Protecting user privacy
Respect and safeguard your user’s privacy.
Overview
Because health data can be sensitive, HealthKit provides users with fine-grained control over the information that apps can share. The user must explicitly grant each app permission to read and write data to the HealthKit store. Users can grant or deny permission separately for each type of data.
For example, a user could let your app read step count data, but prevent it from reading blood glucose levels. To prevent possible information leaks, an app isn’t aware when the user denies permission to read data. From the app’s point of view, no data of that type exists.
Access encrypted data
The user’s device stores all HealthKit data locally. For security, the device encrypts the HealthKit store when the user locks the device. As a result, your app may not be able to read data from the store when it runs in the background. However, your app can still write to the store, even when the phone is locked. HealthKit temporarily caches the data and saves it to the encrypted store as soon as the user unlocks the phone.
Specify how your app uses the health data
In addition, your app must not access the HealthKit APIs unless the use is for health or fitness purposes and this usage is clear in both your marketing text and your user interface. Specifically, the following guidelines apply to all HealthKit apps:
Your app may not use information gained through the use of the HealthKit framework for advertising or similar services. Note that you may still serve advertising in an app that uses the HealthKit framework, but you can’t use data from the HealthKit store to serve ads.
You must not disclose any information gained through HealthKit to a third party without express permission from the user. Even with permission, you can only share information to a third party if they also provide a health or fitness service to the user.
You can’t sell information gained through HealthKit to advertising platforms, data brokers, or information resellers.

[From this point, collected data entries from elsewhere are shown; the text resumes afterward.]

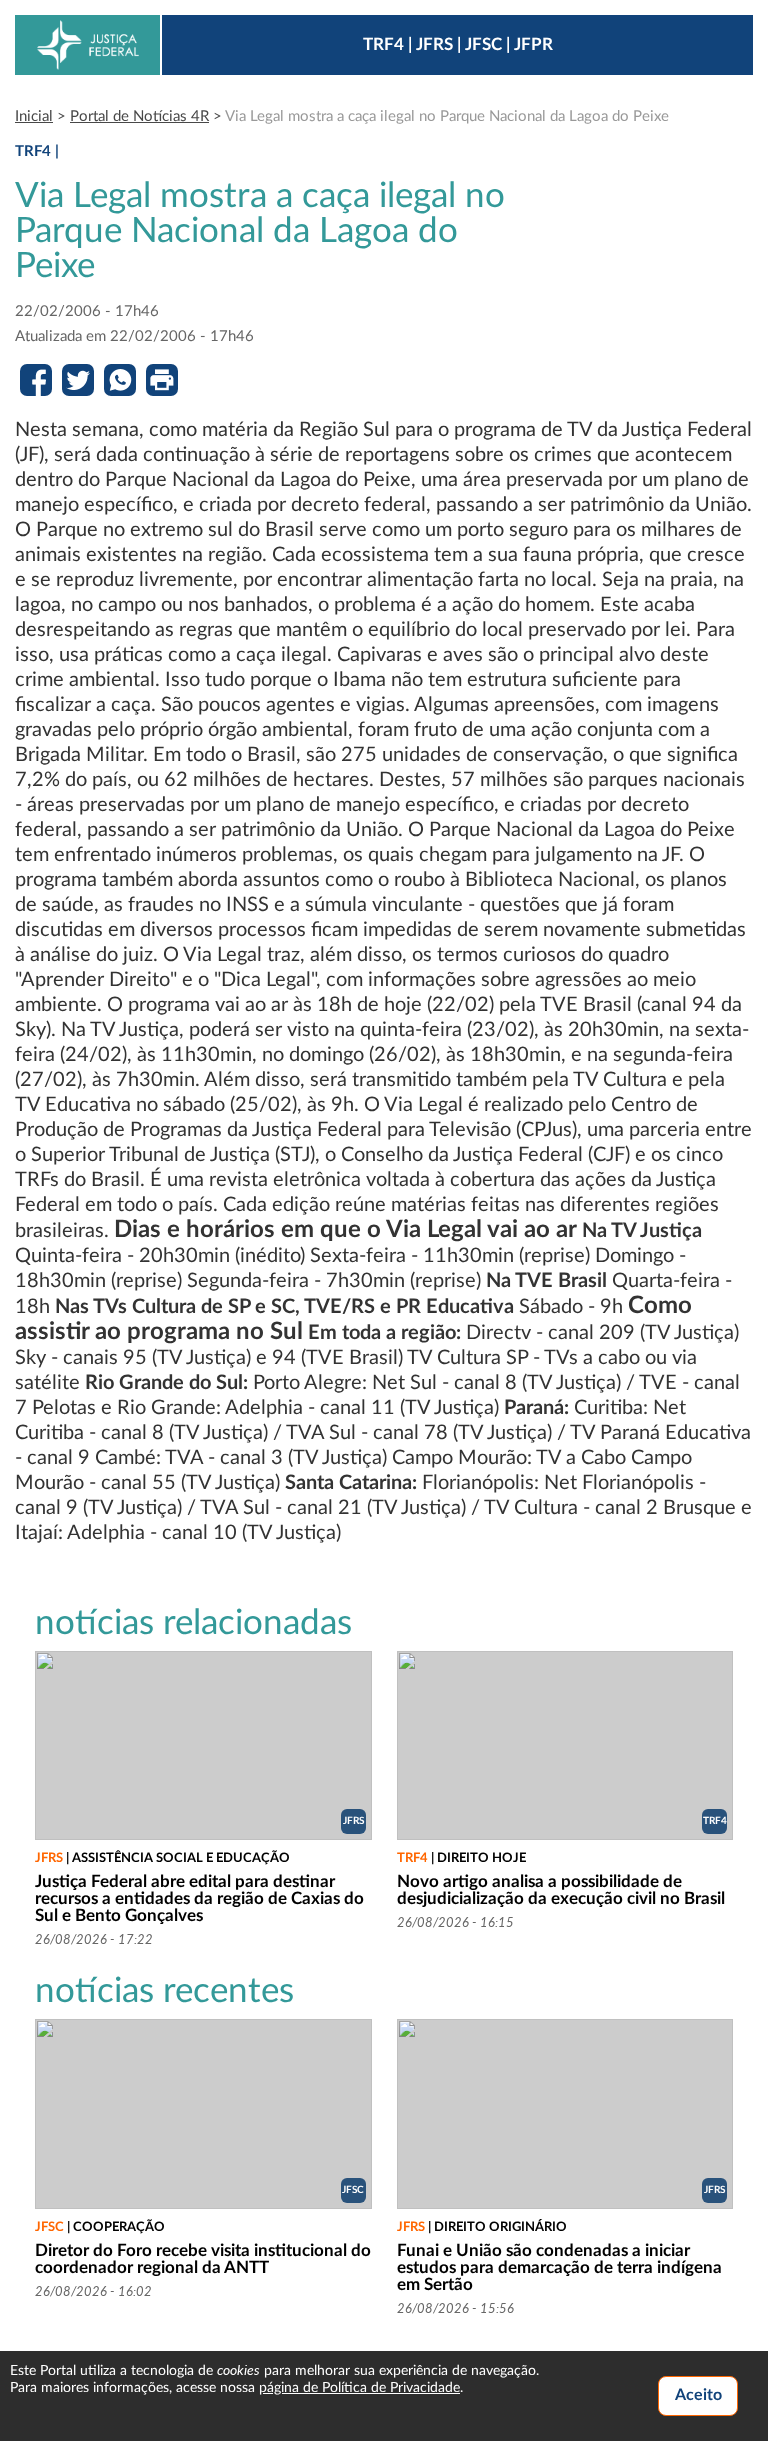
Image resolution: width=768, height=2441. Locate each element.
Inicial (34, 116)
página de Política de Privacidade (359, 2388)
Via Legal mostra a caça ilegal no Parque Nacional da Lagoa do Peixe (447, 116)
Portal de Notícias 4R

If the user consents, you may share their HealthKit data with a third party for medical research.
You must clearly disclose to the user how you and your app will use their HealthKit data.
Provide a privacy policy
You must also provide a privacy policy for any app that uses the HealthKit framework. You can find guidance on creating a privacy policy at the following sites:
Personal Health Record model (for non-HIPAA apps): http://www.healthit.gov/policy-researchers-implementers/personal-health-record-phr-model-privacy-notice
HIPAA model (for HIPAA covered apps): https://www.hhs.gov/hipaa/for-professionals/privacy/guidance/model-notices-privacy-practices/index.html
These models, developed by the Office of the National Coordinator for Health Information Technology (ONC), are designed to improve user experience and comprehension with plain language and approachable designs that explain how your app collects and shares user data. These models aren’t intended to replace a web-based privacy policy, and developers should consult ONC guidance regarding which model is appropriate for a given app. These models are provided for your reference only, and Apple expressly disclaims all liability for your use of such models.